Little historiography question.
This month's Library of Congress magazine (which you are free to read online) is all about oral history, and the director of the American Folklife Center gave this definition:
Oral histories offer the individual’s perspective on historical events. Oral-history interviews restore the immediacy of the emotional and psychological impact of events on individuals. These can range from major events like the 1963 March of Washington to more commonplace or personal events. Oral-history collections also serve as corpuses of natural speech, which can tell us a lot about how language is used. So AFC’s extensive oral histories with Jelly Roll Morton tell us not only what one important musician thought about the origin of jazz, but also how he personally pronounced “New Orleans,” both of which are valuable information.
Now, I immediately thought of Twitter because the LoC has an agreement to house all that data. Twitter often documents people's reactions to historical events as they happen, in a more immediate way than diaries, or traditional interview-style recorded oral history. But oral history is typically done "from a distance," or a while after the event, so I don't know how Twitter factors into that. Is the distance important for people to mentally ferment the oral history? Is the interview style important for what oral history is or can someone do solo oral history like this?
Interested in any thoughts!
I don't really think twitter is oral history, but I think it certainly will be used as a historical source at some point assuming the data remains available in the long term.
Historians are going to have an unprecedented amount of data/sources to work with when they/we study this era. I'm sure there will be methodological debates over what exactly to do (they've honestly already started, especially in the Digital Humanities.) There are a host of issues with working with digital sources that we've really only begun to fathom.
Benedict Anderson gave a talk called "Letters, Secrecy, and the Information Age" in which he talks about a great many things, not the least interesting of which was the idea of working with letters vs. e-mail both from the perspective of the writer and the perspective of the historian.
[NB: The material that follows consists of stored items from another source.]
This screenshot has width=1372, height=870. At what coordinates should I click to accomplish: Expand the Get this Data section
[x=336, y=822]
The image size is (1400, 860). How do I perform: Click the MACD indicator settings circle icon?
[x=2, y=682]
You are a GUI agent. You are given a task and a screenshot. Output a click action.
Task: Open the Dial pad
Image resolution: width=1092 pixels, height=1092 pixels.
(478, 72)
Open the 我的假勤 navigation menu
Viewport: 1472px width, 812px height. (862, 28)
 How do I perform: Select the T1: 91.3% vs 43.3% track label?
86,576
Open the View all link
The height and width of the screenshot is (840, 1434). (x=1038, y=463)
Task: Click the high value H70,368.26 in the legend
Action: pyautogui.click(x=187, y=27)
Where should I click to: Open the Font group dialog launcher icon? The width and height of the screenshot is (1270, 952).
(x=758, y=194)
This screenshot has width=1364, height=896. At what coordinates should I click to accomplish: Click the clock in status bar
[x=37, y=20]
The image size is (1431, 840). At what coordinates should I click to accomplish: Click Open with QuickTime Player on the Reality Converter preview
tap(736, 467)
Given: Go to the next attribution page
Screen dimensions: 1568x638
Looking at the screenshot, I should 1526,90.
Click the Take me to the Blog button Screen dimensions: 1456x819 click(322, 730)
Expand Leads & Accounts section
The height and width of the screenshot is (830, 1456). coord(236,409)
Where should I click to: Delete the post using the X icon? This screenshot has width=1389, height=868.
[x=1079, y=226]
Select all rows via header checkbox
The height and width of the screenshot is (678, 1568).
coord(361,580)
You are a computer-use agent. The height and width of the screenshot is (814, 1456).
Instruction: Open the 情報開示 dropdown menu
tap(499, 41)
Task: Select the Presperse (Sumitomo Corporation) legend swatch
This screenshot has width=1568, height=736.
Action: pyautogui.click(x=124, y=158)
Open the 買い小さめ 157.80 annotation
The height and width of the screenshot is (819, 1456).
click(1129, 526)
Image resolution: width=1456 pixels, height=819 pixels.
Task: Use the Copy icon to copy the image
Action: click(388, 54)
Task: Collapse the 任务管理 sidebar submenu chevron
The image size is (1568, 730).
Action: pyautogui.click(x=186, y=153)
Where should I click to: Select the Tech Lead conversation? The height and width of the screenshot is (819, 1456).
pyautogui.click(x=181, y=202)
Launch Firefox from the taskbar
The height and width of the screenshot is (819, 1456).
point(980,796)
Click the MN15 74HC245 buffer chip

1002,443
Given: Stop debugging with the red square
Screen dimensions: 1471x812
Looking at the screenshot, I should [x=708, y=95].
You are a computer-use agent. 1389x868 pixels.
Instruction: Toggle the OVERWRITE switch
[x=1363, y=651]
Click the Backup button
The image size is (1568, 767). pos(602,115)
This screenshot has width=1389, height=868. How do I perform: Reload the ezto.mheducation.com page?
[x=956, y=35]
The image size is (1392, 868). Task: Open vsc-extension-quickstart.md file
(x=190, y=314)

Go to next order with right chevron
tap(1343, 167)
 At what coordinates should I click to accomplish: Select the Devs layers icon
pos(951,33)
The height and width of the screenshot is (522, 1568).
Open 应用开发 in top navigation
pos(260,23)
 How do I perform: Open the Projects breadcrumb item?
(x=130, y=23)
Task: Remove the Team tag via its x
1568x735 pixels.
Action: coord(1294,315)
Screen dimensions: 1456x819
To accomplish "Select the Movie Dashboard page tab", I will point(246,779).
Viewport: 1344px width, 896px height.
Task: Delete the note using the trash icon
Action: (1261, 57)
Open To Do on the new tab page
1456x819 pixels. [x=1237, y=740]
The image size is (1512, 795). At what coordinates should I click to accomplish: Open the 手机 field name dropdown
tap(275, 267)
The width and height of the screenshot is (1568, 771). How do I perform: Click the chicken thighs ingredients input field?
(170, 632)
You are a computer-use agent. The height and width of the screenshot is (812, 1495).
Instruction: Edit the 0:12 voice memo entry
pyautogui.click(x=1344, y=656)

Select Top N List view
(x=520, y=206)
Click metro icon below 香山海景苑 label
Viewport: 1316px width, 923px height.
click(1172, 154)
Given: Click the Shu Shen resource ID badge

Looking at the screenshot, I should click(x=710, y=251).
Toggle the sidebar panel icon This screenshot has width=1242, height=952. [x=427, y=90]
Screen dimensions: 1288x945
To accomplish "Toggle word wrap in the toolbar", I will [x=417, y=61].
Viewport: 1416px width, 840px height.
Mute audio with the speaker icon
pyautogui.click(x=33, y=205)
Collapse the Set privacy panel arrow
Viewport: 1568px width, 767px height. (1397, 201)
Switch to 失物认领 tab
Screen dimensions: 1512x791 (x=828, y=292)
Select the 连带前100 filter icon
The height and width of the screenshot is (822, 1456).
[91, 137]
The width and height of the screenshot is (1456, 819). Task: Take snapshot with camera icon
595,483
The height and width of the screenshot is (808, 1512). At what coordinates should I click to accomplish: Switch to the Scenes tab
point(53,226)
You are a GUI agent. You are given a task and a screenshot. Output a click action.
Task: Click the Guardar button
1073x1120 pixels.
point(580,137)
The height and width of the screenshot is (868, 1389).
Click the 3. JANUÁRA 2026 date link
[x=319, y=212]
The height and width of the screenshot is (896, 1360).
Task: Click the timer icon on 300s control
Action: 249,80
He laments the loss of letters as historical sources personally. He is particularly concerned with the idea that letters have a personal quality and leisurely, careful pace, while e-mails sort of demand action from the user which leads to a different quality of the content.
The question is ultimately, though, what do we do with all of these digital "sources"? I'm not sure - especially given mass anonymity - how historians will use them for building narratives. Their use in trying to understand discourse seems valuable, but perhaps by the time historians are looking back at the 2000s seriously discourse analysis will seem a quaint methodology of the past.
But I digress.
I have a very broad definition of what constitutes "Oral History" primarily stemming from my own research interests, which revolve around medieval Latin hagiographical and sermon texts.
When looking at these texts, it is very important to remember that the separation between writing and speech acts is a fairly modern distinction. The mistakes made in pre-carolingian texts, for example, are oral mistakes, even in highly formalized writing. For example, the opening words of a hagiography of a 7th century martyr-saint from the Jura that I'm reading are "In nomini Domini" (properly in nomine Domini), showing the author's inability to distinguish between the vowels i and e.
Similarly, even famous and important documents such as the Dictatus Papae of Pope Gregory VII, a key text in the Investiture Contest of the 11th century, show distinct signs of oral composition, with irregular use of the subjunctive.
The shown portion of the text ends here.